Duplicate the passage on Jordan's alleged coup plot word for word, from "Jordan’s former Crown" down to "to multiple reports.".

--- PASSAGE GIVEN ---
►

Jordan’s former Crown Prince Hamza bin Hussein is under house arrest, and at least 20 others were reportedly arrested in connection with a planned coup attempt against the Hashemite King Abdullah II, according to multiple reports.


Jordan’s military asked Hamza to cease “movements and activities that might be used to target Jordan’s security and stability,” as part of an ongoing investigation, according to a statement by Jordan’s official Petra news agency and a video message by Hamza himself.

The former crown prince sent his video message to the British Broadcasting Corp. (BBC) through his attorney, confirming he was under house arrest and criticizing the way the country is being run. Hamza added that some of his friends had been arrested, his security had been removed and his internet and phone lines had been cut.

“Jordanian citizens Hassan bin Zaid, Bassem Ibrahim Awadallah and others were arrested for security reasons. The arrest was made after close security follow-up and was executed for security reasons,” Petra reported.

Sharif Hassan Ben Zaid is a member of the royal family.

Awadallah, a Jordanian citizen who was born in Jerusalem but educated in the United States, formerly served as Jordan’s finance minister and as an unofficial envoy to Saudi Arabia.

An intelligence source said the arrests came in connection to a complex and far-reaching plot that also included Jordanian Bedouin tribal leaders and members of the country’s security establishment.

◄

(Rows of pointing data)

►

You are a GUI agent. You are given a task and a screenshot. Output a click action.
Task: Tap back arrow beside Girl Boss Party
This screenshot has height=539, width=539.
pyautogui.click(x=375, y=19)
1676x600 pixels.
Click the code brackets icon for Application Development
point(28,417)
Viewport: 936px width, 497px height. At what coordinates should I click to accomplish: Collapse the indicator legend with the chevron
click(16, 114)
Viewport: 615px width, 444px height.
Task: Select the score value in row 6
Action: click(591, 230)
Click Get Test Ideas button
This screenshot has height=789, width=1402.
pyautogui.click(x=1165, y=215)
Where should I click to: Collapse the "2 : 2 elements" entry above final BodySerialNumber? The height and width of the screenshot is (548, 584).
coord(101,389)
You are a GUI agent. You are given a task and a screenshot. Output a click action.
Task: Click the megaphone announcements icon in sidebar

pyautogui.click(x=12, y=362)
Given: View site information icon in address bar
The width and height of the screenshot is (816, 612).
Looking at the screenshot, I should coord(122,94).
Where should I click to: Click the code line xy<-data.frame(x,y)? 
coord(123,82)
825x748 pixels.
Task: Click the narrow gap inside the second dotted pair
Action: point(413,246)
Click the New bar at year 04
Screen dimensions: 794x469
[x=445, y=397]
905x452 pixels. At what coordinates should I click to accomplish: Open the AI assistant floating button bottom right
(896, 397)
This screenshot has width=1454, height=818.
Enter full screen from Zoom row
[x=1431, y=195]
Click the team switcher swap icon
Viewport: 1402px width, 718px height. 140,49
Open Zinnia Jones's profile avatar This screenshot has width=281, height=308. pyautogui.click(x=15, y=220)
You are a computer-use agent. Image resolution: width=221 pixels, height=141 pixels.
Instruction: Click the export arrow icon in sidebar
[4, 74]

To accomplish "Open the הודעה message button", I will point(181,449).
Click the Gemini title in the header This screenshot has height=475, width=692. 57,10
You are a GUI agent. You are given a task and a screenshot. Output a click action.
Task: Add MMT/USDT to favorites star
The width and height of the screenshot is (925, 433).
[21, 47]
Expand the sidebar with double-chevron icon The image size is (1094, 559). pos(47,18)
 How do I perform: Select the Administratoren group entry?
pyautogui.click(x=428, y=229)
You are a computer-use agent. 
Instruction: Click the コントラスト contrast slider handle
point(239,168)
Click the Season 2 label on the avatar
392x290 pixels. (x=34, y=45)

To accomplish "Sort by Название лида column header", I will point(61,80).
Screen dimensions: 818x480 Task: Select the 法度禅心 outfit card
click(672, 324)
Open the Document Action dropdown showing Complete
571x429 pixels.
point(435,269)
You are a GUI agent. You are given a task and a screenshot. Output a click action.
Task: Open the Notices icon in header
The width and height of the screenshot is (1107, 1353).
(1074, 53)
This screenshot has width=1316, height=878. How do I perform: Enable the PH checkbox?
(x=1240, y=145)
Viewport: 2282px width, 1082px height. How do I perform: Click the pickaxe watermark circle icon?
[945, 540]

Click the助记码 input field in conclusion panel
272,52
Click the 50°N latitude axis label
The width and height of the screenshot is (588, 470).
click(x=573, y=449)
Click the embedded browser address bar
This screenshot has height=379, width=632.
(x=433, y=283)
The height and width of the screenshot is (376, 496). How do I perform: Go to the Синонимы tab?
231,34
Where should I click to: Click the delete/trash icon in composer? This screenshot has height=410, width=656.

◄

--- WRITTEN ANSWER ---
Jordan’s former Crown Prince Hamza bin Hussein is under house arrest, and at least 20 others were reportedly arrested in connection with a planned coup attempt against the Hashemite King Abdullah II, according to multiple reports.